Whichever activity you pick, find a good trainer.


----------



## krist124 (Apr 19, 2019)

Thank you all so much for the help. I very quickly realized that there is a lot left to go in general obedience. I think I may just have high expectations for what my pup can/wants to do than what he is enrolled in. Right now, he is just being trained in being a good house dog rather than more. I may need to look into switching trainers.


----------



## TheZ's (Jun 13, 2011)

Tricks training is something my dogs seem to love and you can use it to develop skills that carry over into obedience, rally and agility.


----------



## pawsnpaca (Nov 11, 2014)

krist124 said:


> Thank you all so much for the help. I very quickly realized that there is a lot left to go in general obedience. I think I may just have high expectations for what my pup can/wants to do than what he is enrolled in. Right now, he is just being trained in being a good house dog rather than more. I may need to look into switching trainers.


If you're in MA you should have lots of good options for trainers and training facilities. What area of MA are you in? We might be able to make some recommendations...

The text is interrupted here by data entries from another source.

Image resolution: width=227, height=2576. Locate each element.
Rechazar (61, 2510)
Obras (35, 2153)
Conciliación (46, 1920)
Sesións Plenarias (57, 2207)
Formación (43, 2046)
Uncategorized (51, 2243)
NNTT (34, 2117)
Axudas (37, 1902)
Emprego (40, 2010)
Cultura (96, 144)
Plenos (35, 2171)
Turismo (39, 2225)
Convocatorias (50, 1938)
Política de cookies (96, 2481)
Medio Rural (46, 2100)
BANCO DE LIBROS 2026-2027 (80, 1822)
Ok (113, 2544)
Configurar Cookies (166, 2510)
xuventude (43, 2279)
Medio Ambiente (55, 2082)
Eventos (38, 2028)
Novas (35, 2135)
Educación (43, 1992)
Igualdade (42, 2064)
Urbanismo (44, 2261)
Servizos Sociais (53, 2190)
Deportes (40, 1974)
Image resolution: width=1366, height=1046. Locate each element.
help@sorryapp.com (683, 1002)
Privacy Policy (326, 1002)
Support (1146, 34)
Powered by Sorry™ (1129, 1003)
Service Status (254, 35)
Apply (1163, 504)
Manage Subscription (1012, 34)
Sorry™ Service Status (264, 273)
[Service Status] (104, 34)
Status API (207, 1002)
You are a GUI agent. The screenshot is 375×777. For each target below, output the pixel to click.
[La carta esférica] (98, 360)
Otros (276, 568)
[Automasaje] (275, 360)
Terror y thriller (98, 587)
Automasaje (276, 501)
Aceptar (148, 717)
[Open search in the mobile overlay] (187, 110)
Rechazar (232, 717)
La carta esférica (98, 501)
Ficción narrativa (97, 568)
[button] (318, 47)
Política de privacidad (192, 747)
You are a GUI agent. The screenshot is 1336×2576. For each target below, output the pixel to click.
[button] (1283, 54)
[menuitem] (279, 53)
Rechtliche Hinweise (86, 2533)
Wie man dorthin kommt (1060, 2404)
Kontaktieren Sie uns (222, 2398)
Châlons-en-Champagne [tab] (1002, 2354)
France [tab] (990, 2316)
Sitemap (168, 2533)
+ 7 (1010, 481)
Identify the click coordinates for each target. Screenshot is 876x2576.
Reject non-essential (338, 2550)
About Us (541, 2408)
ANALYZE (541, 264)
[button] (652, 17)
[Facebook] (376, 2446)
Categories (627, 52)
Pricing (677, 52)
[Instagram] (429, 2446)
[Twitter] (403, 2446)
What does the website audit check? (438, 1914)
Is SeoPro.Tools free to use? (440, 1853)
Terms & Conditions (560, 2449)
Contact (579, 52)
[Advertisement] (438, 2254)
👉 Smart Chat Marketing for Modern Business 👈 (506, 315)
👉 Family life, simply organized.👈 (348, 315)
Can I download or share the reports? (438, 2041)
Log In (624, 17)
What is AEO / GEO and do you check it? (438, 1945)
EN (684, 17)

You've gotten a bunch of good suggestions here. I personally love agility and rally with my dogs once they have their basic manners down, but any of the suggestions you've been given are good ones to investigate. I'd go with whatever interests you... OR what seems to interest your dog! Hopefully we can find you a facility or trainer that offers classes for several of these options and you can try them out until you find one both you and your dog love!


----------



## Megora (Jun 7, 2010)

krist124 said:


> Thank you all so much for the help. I very quickly realized that there is a lot left to go in general obedience. I think I may just have high expectations for what my pup can/wants to do than what he is enrolled in. Right now, he is just being trained in being a good house dog rather than more. I may need to look into switching trainers.


My pup is 10 months old and is already working on all of the things I listed off. All those things which are actually fun and exciting to teach and see them happen. 

Some of the basic obedience classes are boring as heck if you have to keep repeating them. I know of people who limit themselves at Puppy class, boot camp, and CGC classes. Once they get to CGC - they just repeat that class until the dog passes the test and that is the extent of obedience they do before they switch gears to agility. 

Which is fine, but the majority of what they are training is already boring... made worse by how the classes are run. And people who never glimpse what is beyond those classes come away with a negative impression of obedience and the people in the sport.


----------